Supplied records:
###

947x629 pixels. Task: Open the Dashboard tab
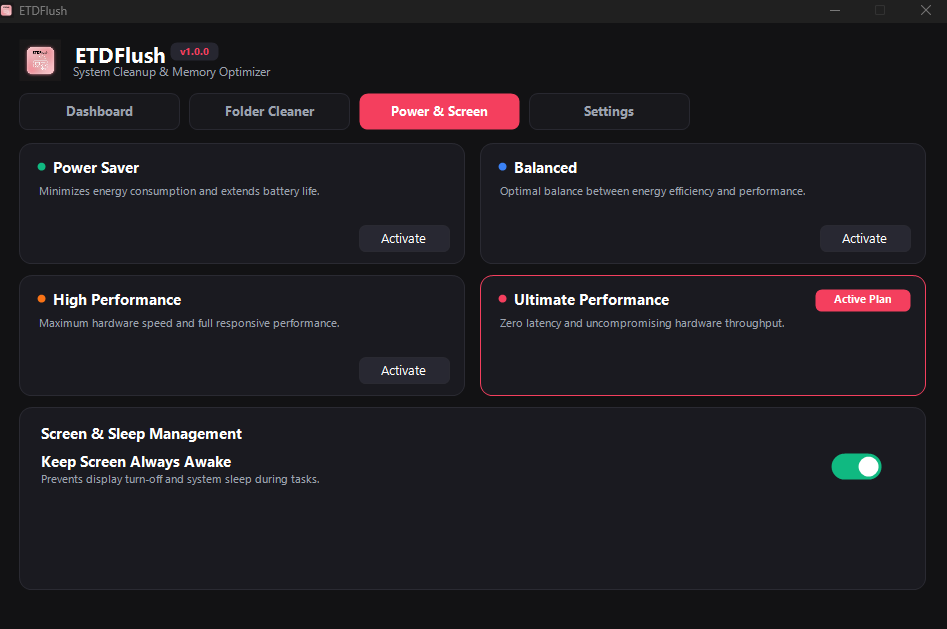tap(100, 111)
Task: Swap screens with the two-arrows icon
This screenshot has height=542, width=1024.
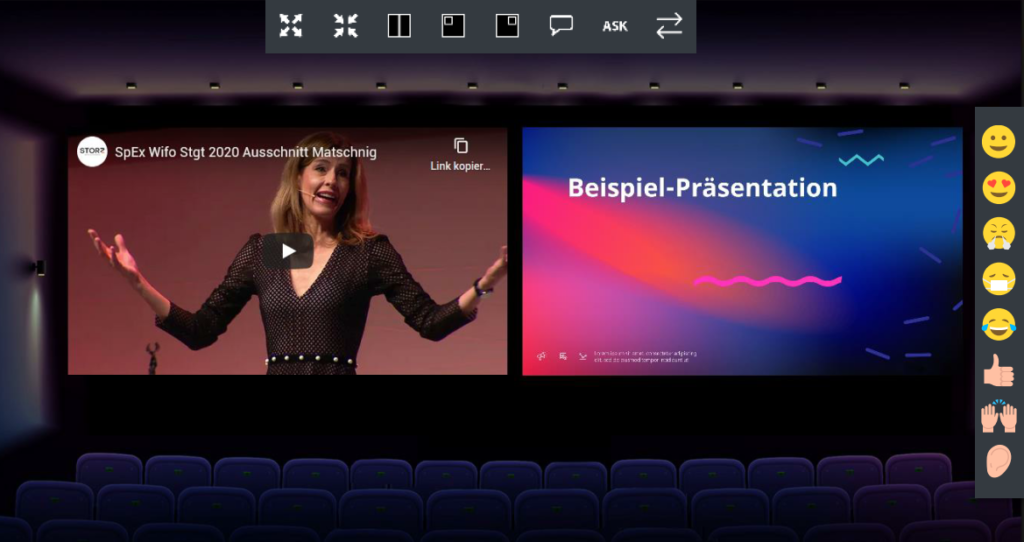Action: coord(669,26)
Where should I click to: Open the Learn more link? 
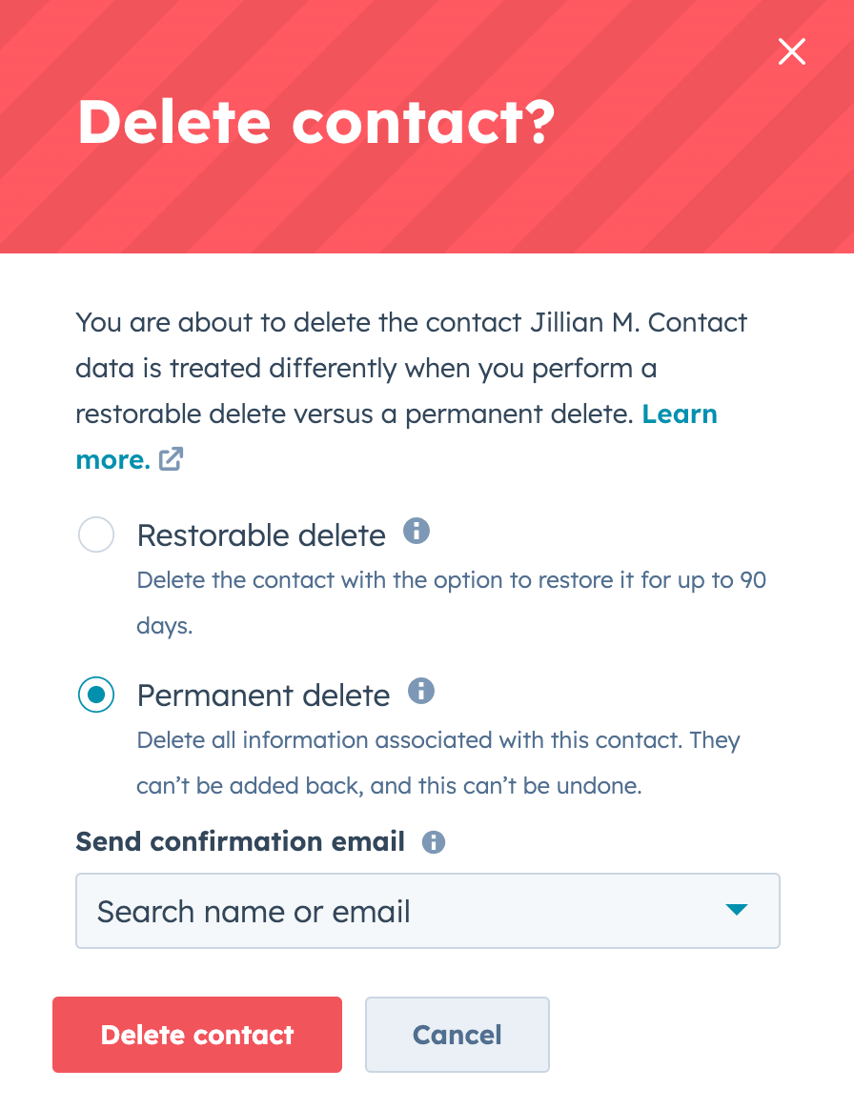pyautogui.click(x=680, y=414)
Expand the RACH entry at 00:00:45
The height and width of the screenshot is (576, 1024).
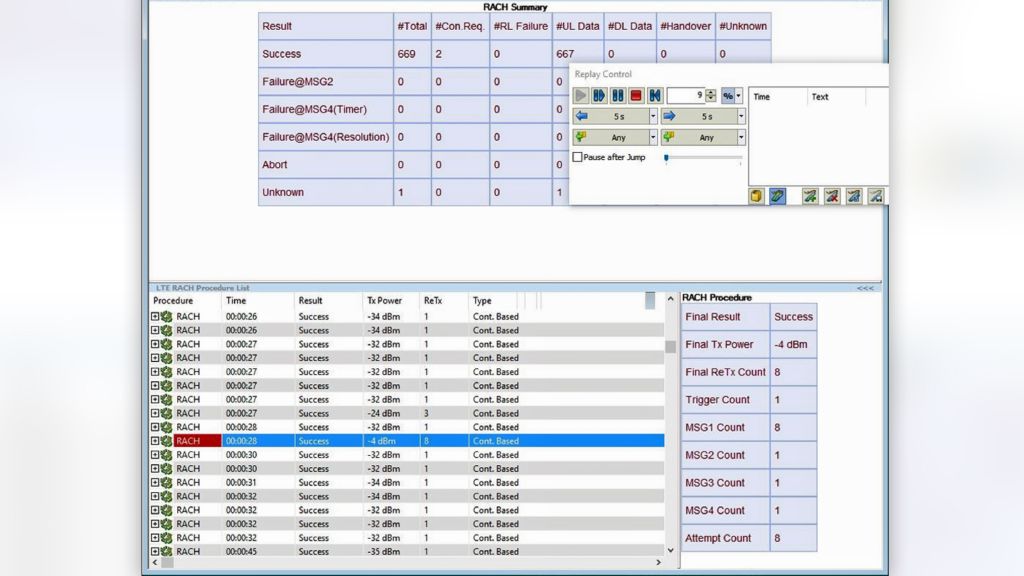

###

Work instruction: Excluding pictures, print all lines above exactly.

Answer to the exercise:
947x629 pixels. Task: Open the Dashboard tab
tap(100, 111)
Task: Swap screens with the two-arrows icon
This screenshot has height=542, width=1024.
Action: coord(669,26)
Where should I click to: Open the Learn more link? 
pyautogui.click(x=680, y=414)
Expand the RACH entry at 00:00:45
The height and width of the screenshot is (576, 1024).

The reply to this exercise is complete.